_Task description_
Update the material below by replacing each occurrence of "computer-use agent" with "desktop automation agent". Leave everything else unchanged.

>> Start Data

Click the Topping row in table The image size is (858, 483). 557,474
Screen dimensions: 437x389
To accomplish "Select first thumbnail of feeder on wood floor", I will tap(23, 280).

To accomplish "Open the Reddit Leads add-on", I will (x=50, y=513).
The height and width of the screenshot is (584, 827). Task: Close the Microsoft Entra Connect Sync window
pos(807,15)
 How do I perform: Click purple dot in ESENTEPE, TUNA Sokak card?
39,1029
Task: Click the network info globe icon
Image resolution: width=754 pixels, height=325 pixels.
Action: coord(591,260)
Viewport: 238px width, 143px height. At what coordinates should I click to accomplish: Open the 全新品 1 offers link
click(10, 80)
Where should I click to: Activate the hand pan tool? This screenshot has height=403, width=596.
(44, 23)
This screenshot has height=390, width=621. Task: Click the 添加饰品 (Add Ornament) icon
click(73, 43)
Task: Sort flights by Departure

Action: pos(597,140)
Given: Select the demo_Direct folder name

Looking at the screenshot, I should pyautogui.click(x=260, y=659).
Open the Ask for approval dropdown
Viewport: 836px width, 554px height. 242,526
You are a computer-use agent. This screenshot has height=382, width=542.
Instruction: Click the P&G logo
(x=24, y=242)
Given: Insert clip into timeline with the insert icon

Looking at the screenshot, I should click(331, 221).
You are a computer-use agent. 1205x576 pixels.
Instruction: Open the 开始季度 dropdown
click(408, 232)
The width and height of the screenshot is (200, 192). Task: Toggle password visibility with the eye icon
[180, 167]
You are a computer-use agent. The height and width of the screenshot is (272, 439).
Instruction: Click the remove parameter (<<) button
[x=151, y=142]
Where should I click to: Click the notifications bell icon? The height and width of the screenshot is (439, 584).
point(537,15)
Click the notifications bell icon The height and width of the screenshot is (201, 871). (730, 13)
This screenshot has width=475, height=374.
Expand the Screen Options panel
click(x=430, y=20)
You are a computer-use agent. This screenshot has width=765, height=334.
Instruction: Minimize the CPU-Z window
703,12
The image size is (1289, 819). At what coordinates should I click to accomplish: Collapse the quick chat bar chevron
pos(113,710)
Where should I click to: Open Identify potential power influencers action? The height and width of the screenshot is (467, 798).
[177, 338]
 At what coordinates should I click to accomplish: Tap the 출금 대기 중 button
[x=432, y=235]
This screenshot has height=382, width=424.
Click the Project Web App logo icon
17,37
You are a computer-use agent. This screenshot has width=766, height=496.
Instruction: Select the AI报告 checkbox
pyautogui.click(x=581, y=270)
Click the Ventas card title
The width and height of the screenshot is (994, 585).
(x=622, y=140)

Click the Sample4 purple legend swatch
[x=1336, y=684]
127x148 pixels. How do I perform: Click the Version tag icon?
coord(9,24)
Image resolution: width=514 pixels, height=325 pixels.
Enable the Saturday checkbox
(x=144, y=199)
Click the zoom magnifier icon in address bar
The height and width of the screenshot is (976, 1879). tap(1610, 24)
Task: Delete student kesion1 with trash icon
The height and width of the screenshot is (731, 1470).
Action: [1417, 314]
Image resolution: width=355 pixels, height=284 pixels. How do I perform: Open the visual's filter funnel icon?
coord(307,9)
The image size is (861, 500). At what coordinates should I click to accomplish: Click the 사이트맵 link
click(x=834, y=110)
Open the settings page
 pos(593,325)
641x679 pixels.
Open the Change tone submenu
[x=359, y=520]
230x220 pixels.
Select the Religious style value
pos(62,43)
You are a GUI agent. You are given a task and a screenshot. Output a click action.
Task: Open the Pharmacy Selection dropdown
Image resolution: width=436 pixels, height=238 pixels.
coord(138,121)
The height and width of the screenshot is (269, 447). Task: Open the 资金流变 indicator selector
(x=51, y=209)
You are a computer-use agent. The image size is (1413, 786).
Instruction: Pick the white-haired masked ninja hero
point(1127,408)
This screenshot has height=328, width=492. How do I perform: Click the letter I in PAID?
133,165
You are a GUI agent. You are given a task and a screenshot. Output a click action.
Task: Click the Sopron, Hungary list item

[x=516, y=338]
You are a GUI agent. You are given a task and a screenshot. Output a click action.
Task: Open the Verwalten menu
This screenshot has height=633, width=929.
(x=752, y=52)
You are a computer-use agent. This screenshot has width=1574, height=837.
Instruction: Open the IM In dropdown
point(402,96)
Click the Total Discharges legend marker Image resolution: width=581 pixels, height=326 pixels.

>> End Data

_Response below_
Click the Topping row in table The image size is (858, 483). 557,474
Screen dimensions: 437x389
To accomplish "Select first thumbnail of feeder on wood floor", I will tap(23, 280).

To accomplish "Open the Reddit Leads add-on", I will (x=50, y=513).
The height and width of the screenshot is (584, 827). Task: Close the Microsoft Entra Connect Sync window
pos(807,15)
 How do I perform: Click purple dot in ESENTEPE, TUNA Sokak card?
39,1029
Task: Click the network info globe icon
Image resolution: width=754 pixels, height=325 pixels.
Action: coord(591,260)
Viewport: 238px width, 143px height. At what coordinates should I click to accomplish: Open the 全新品 1 offers link
click(10, 80)
Where should I click to: Activate the hand pan tool? This screenshot has height=403, width=596.
(44, 23)
This screenshot has height=390, width=621. Task: Click the 添加饰品 (Add Ornament) icon
click(73, 43)
Task: Sort flights by Departure

Action: pos(597,140)
Given: Select the demo_Direct folder name

Looking at the screenshot, I should pyautogui.click(x=260, y=659).
Open the Ask for approval dropdown
Viewport: 836px width, 554px height. 242,526
You are a desktop automation agent. This screenshot has height=382, width=542.
Instruction: Click the P&G logo
(x=24, y=242)
Given: Insert clip into timeline with the insert icon

Looking at the screenshot, I should click(331, 221).
You are a desktop automation agent. 1205x576 pixels.
Instruction: Open the 开始季度 dropdown
click(408, 232)
The width and height of the screenshot is (200, 192). Task: Toggle password visibility with the eye icon
[180, 167]
You are a desktop automation agent. The height and width of the screenshot is (272, 439).
Instruction: Click the remove parameter (<<) button
[x=151, y=142]
Where should I click to: Click the notifications bell icon? The height and width of the screenshot is (439, 584).
point(537,15)
Click the notifications bell icon The height and width of the screenshot is (201, 871). (730, 13)
This screenshot has width=475, height=374.
Expand the Screen Options panel
click(x=430, y=20)
You are a desktop automation agent. This screenshot has width=765, height=334.
Instruction: Minimize the CPU-Z window
703,12
The image size is (1289, 819). At what coordinates should I click to accomplish: Collapse the quick chat bar chevron
pos(113,710)
Where should I click to: Open Identify potential power influencers action? The height and width of the screenshot is (467, 798).
[177, 338]
 At what coordinates should I click to accomplish: Tap the 출금 대기 중 button
[x=432, y=235]
This screenshot has height=382, width=424.
Click the Project Web App logo icon
17,37
You are a desktop automation agent. This screenshot has width=766, height=496.
Instruction: Select the AI报告 checkbox
pyautogui.click(x=581, y=270)
Click the Ventas card title
The width and height of the screenshot is (994, 585).
(x=622, y=140)

Click the Sample4 purple legend swatch
[x=1336, y=684]
127x148 pixels. How do I perform: Click the Version tag icon?
coord(9,24)
Image resolution: width=514 pixels, height=325 pixels.
Enable the Saturday checkbox
(x=144, y=199)
Click the zoom magnifier icon in address bar
The height and width of the screenshot is (976, 1879). tap(1610, 24)
Task: Delete student kesion1 with trash icon
The height and width of the screenshot is (731, 1470).
Action: [1417, 314]
Image resolution: width=355 pixels, height=284 pixels. How do I perform: Open the visual's filter funnel icon?
coord(307,9)
The image size is (861, 500). At what coordinates should I click to accomplish: Click the 사이트맵 link
click(x=834, y=110)
Open the settings page
 pos(593,325)
641x679 pixels.
Open the Change tone submenu
[x=359, y=520]
230x220 pixels.
Select the Religious style value
pos(62,43)
You are a GUI agent. You are given a task and a screenshot. Output a click action.
Task: Open the Pharmacy Selection dropdown
Image resolution: width=436 pixels, height=238 pixels.
coord(138,121)
The height and width of the screenshot is (269, 447). Task: Open the 资金流变 indicator selector
(x=51, y=209)
You are a desktop automation agent. The image size is (1413, 786).
Instruction: Pick the white-haired masked ninja hero
point(1127,408)
This screenshot has height=328, width=492. How do I perform: Click the letter I in PAID?
133,165
You are a GUI agent. You are given a task and a screenshot. Output a click action.
Task: Click the Sopron, Hungary list item

[x=516, y=338]
You are a GUI agent. You are given a task and a screenshot. Output a click action.
Task: Open the Verwalten menu
This screenshot has height=633, width=929.
(x=752, y=52)
You are a desktop automation agent. This screenshot has width=1574, height=837.
Instruction: Open the IM In dropdown
point(402,96)
Click the Total Discharges legend marker Image resolution: width=581 pixels, height=326 pixels.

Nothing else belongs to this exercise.